A 54-year-old woman in Quebec has died from a blood clot after receiving AstraZeneca’s Covid-19 vaccine, the province’s public health chief Horacio Arruda has said. It is the first such fatality in Canada.
“We just had our first patient who has died of a thrombosis, cerebral thrombosis, following vaccination from AstraZeneca,” Arruda told a news briefing on Tuesday.
Speaking about the fatality, Quebec Premier Francois Legault said he was “very sad to know that a 54-year-old woman in good shape… died because she was vaccinated.”
Arruda said tests at McMaster University laboratory in Hamilton had discovered antibodies which had caused a problem with platelets in her blood, which led to her death.
Some 400,000 people have received AstraZeneca’s Vaxzevria vaccine in Quebec, Arruda said.
Three other cases of blood clotting are being investigated, including one person who is recovering and two cases that have not been confirmed as linked to the vaccine.
Earlier this month, Canada’s first instance of a blood clot in someone injected with Vaxzevria was also confirmed in a woman in Quebec.
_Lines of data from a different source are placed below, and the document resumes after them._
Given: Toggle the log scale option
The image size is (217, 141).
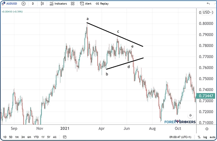Looking at the screenshot, I should (205, 137).
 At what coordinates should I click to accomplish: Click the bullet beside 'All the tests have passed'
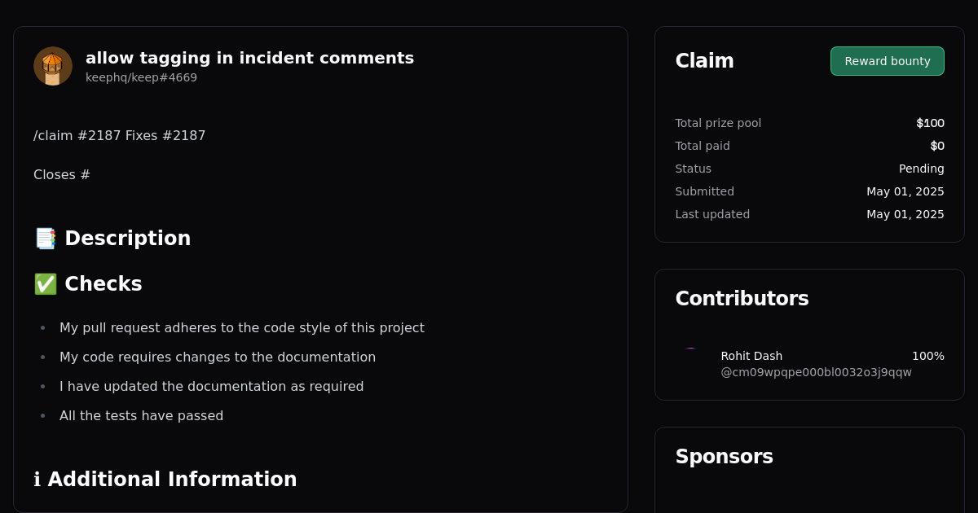click(x=42, y=414)
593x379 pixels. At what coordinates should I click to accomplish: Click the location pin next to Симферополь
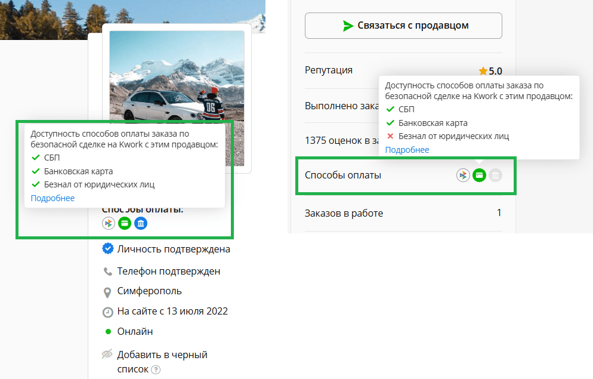[107, 292]
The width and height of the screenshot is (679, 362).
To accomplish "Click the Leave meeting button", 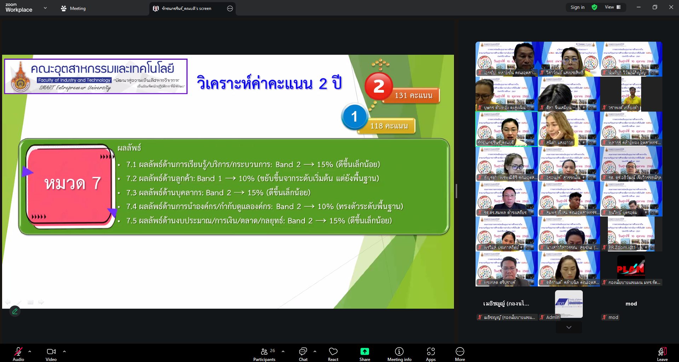I will coord(662,354).
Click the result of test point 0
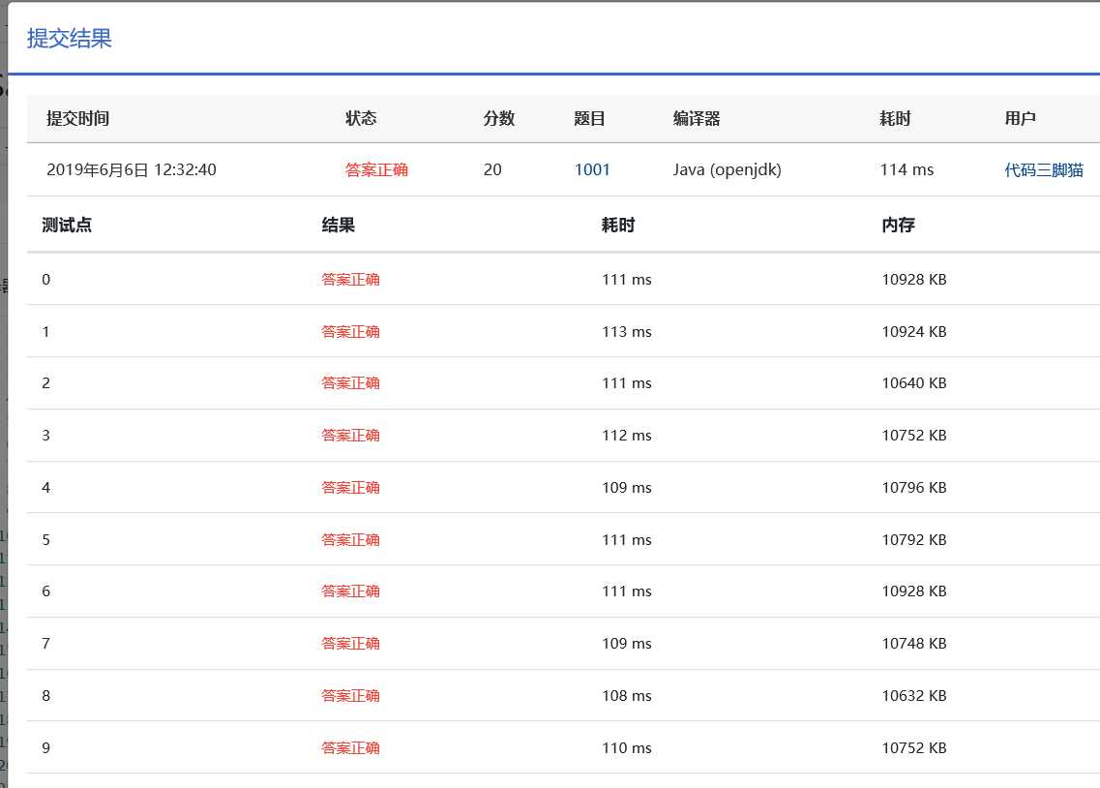1100x788 pixels. [350, 280]
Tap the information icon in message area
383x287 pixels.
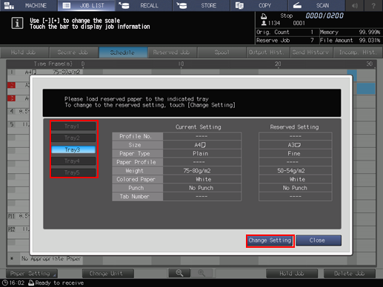17,23
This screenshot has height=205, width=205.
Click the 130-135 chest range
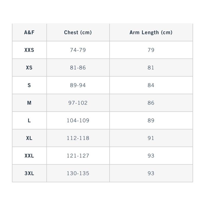click(x=78, y=173)
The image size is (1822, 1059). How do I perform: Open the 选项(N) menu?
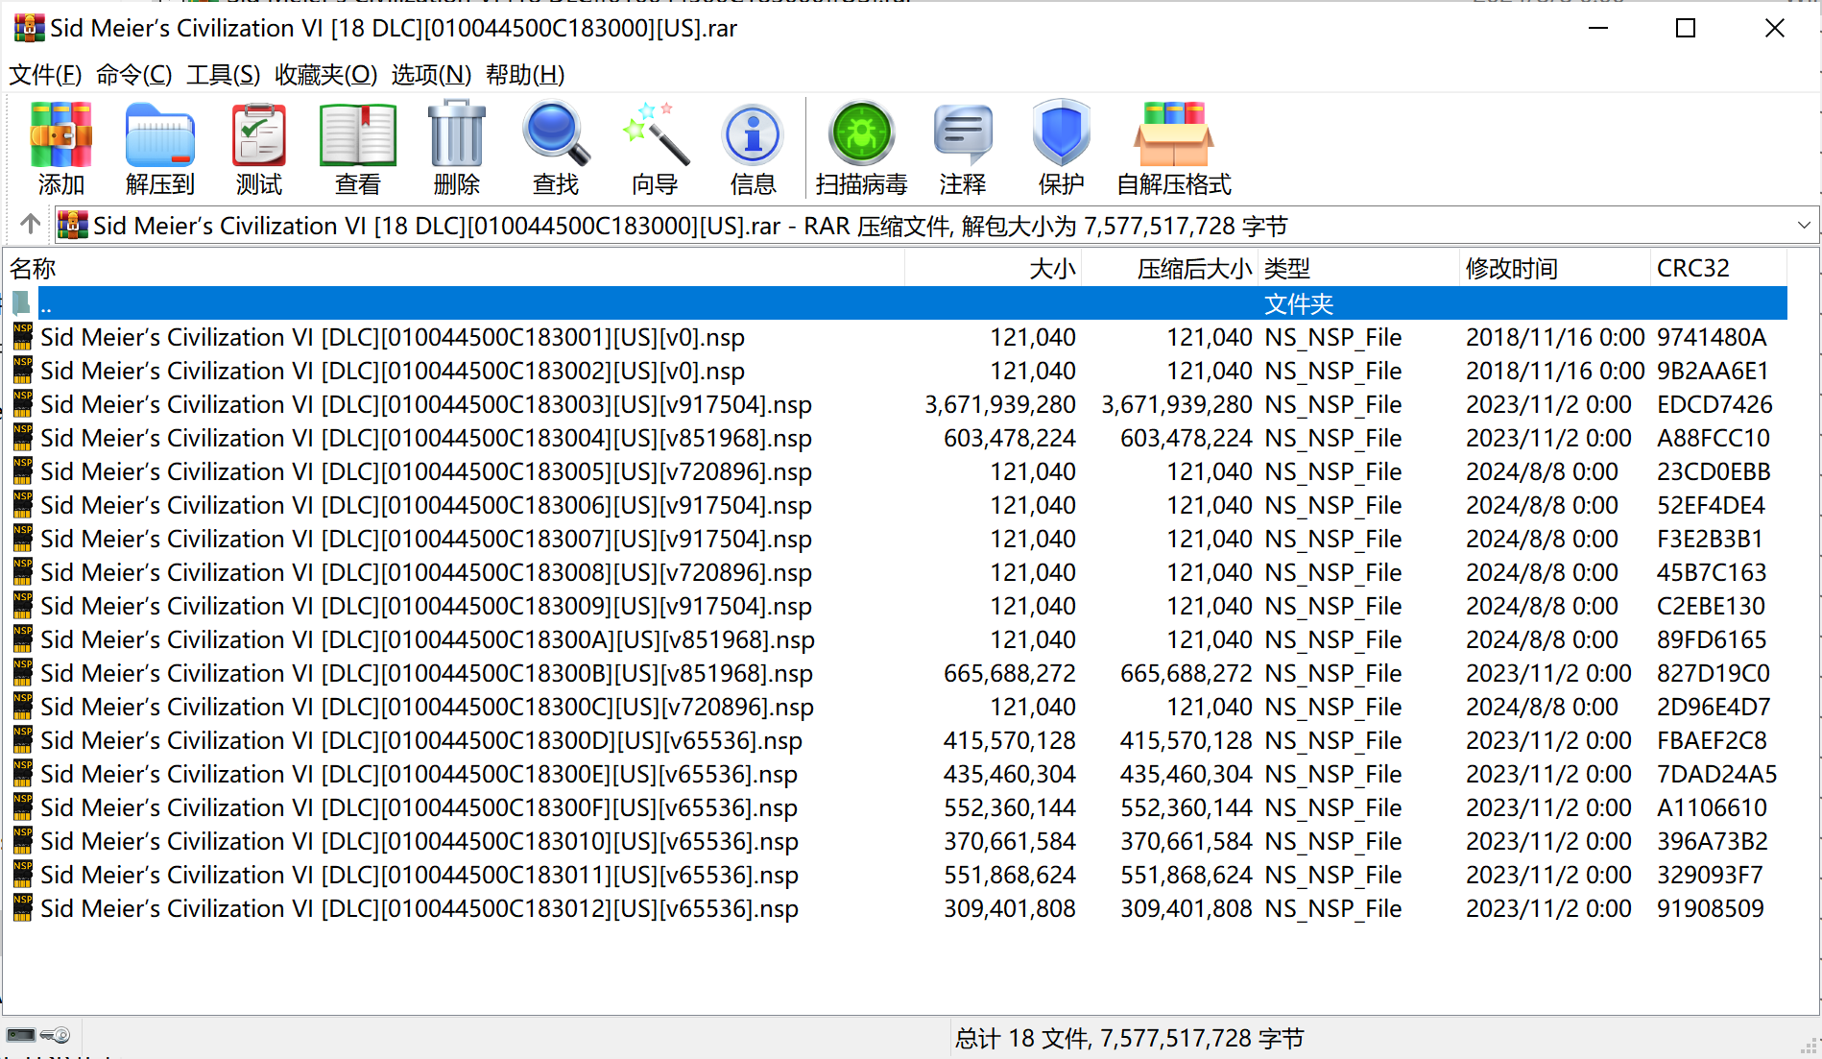point(431,75)
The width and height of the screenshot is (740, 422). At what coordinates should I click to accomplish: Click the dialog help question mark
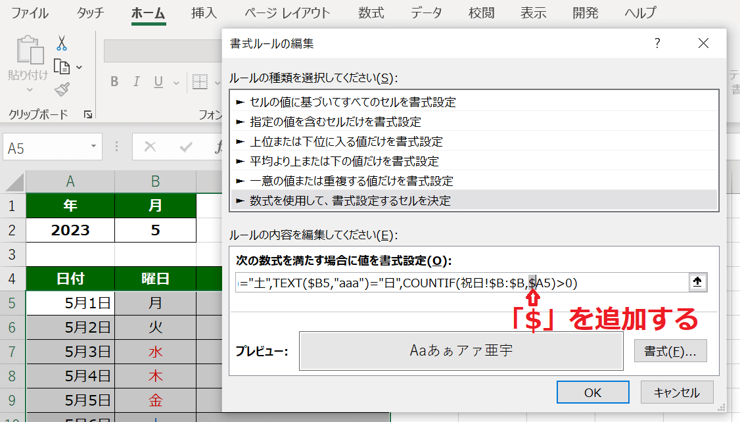657,44
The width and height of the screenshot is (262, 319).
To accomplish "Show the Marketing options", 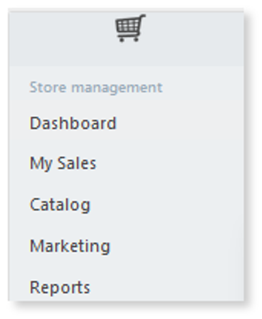I will 70,246.
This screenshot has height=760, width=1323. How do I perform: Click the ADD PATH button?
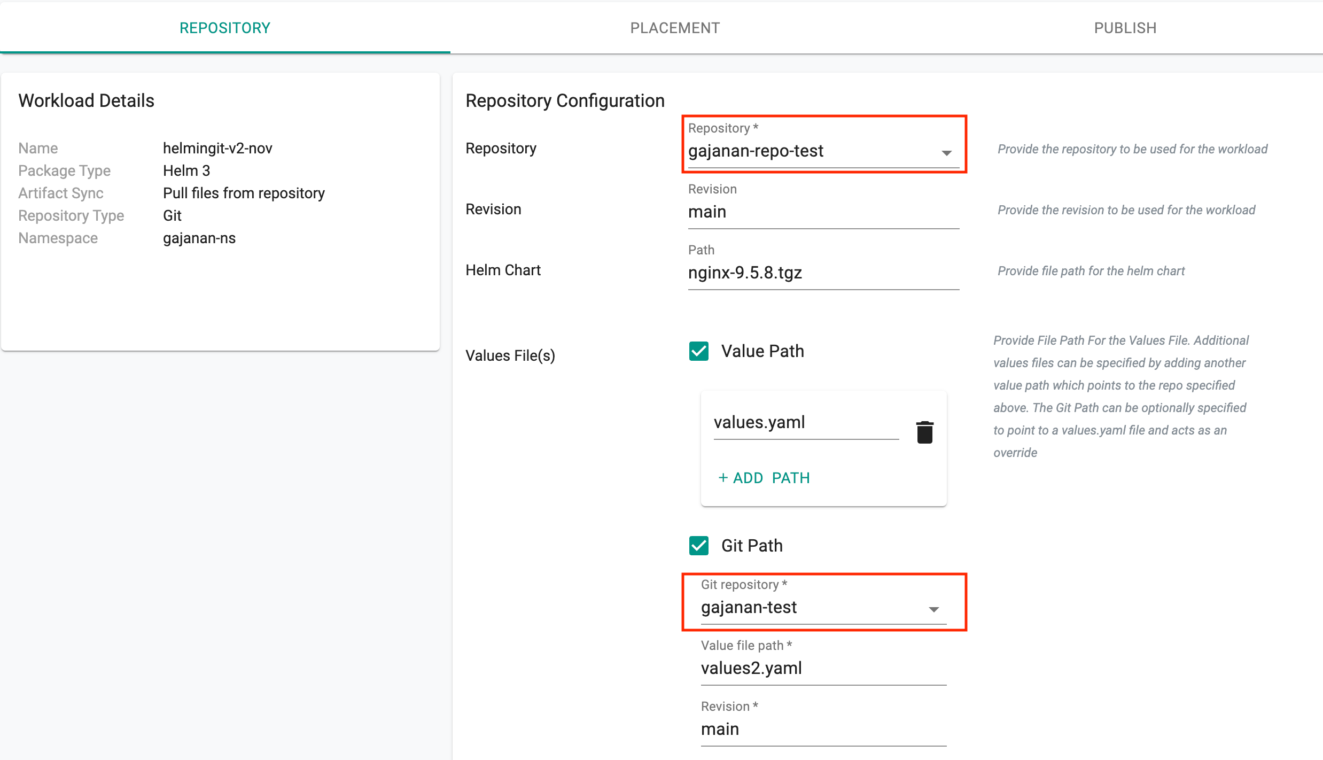763,477
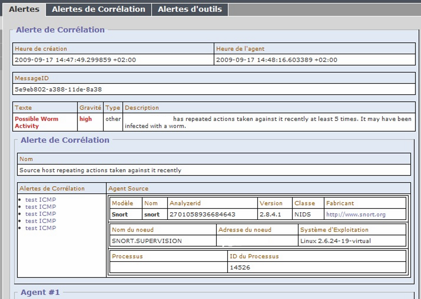Open the Alertes d'outils tab

click(190, 9)
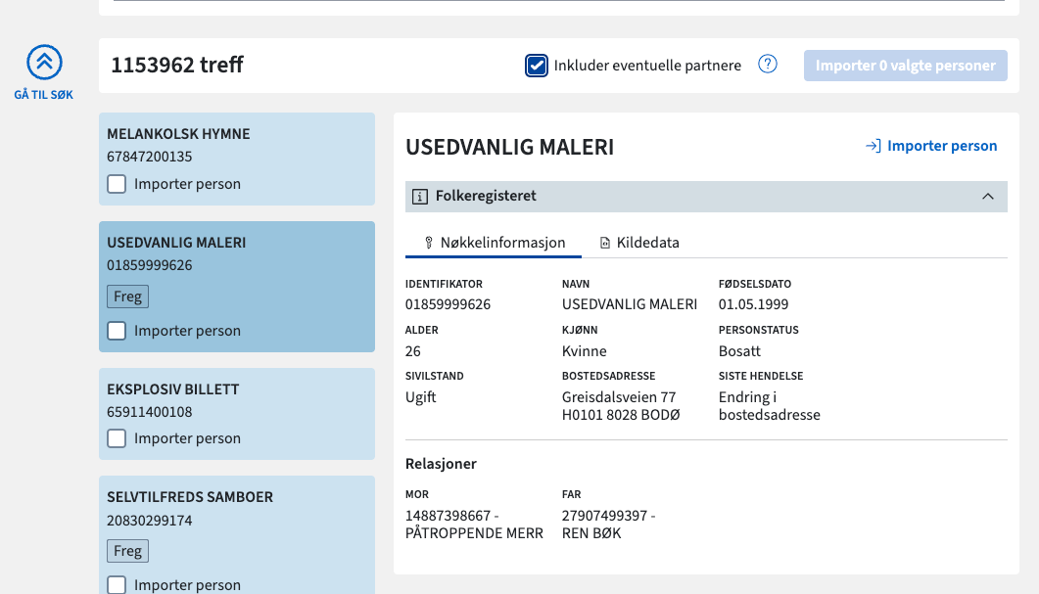Open the help icon beside Inkluder eventuelle partnere

click(x=768, y=64)
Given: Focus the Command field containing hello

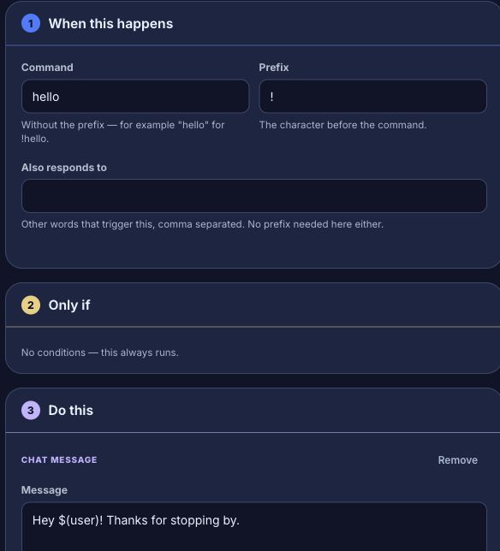Looking at the screenshot, I should coord(135,97).
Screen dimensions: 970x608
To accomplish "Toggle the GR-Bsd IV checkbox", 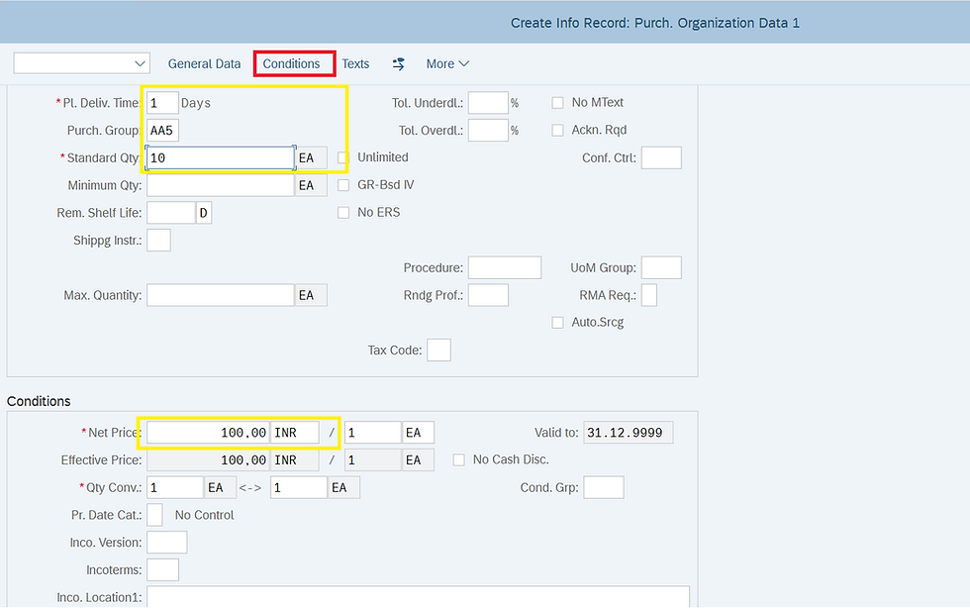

A number of cases of blood clotting linked to the vaccine were already reported in EU countries and reviewed by the bloc’s drug regulator, the European Medicines Agency (EMA).
The EMA gave its backing to the jab after the review found that unusual blood clots with low blood platelets are a “very rare” side effect, estimated to occur in one in 100,000 vaccinated people.
The regulator said that most blood clotting cases in people given Vaxzevria occur in women under 60 years old within three weeks of vaccination.
In late March, Canada’s National Advisory Committee on Immunization (NACI) suspended the use of the jab in people under 55 in light of the rare reports of serious blood clots among Vaxzevria recipients, but subsequently revised its recommendation so the vaccine can be given to those over 30.